● **TASK STATEMENT**
From the entries below, report only the number of lines that contain the word "computer".

━━━━━ RECORDS SUPPLIED ━━━━━

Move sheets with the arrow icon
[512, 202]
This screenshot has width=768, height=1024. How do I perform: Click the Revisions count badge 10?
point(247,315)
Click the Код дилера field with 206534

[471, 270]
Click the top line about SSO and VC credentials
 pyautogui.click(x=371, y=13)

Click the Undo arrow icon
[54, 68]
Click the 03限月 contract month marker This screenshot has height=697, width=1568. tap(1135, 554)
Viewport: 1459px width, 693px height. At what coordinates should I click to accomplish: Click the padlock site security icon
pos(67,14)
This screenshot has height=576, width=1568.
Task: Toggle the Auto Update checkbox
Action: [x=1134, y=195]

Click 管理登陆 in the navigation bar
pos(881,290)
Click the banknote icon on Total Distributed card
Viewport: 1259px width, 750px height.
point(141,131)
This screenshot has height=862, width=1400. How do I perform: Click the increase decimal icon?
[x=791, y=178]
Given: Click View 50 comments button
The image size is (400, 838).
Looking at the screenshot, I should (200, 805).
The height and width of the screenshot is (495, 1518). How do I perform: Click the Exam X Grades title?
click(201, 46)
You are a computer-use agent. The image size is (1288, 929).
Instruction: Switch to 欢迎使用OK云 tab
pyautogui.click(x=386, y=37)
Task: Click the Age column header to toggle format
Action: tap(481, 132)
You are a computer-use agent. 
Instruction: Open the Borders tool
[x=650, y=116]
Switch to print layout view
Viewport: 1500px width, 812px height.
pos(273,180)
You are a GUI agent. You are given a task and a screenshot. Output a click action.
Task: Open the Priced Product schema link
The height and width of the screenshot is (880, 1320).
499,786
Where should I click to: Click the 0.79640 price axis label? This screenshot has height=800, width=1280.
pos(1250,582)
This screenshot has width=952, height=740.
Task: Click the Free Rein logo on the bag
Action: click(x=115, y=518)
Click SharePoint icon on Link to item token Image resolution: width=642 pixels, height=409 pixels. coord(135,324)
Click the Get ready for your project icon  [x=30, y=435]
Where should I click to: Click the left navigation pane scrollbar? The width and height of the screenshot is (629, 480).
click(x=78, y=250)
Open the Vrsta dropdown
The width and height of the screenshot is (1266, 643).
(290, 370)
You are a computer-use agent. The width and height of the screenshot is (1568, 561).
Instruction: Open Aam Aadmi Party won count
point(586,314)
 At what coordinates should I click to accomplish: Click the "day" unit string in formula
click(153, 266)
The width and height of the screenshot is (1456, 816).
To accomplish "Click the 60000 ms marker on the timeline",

━━━━━

● **TASK RESULT**
3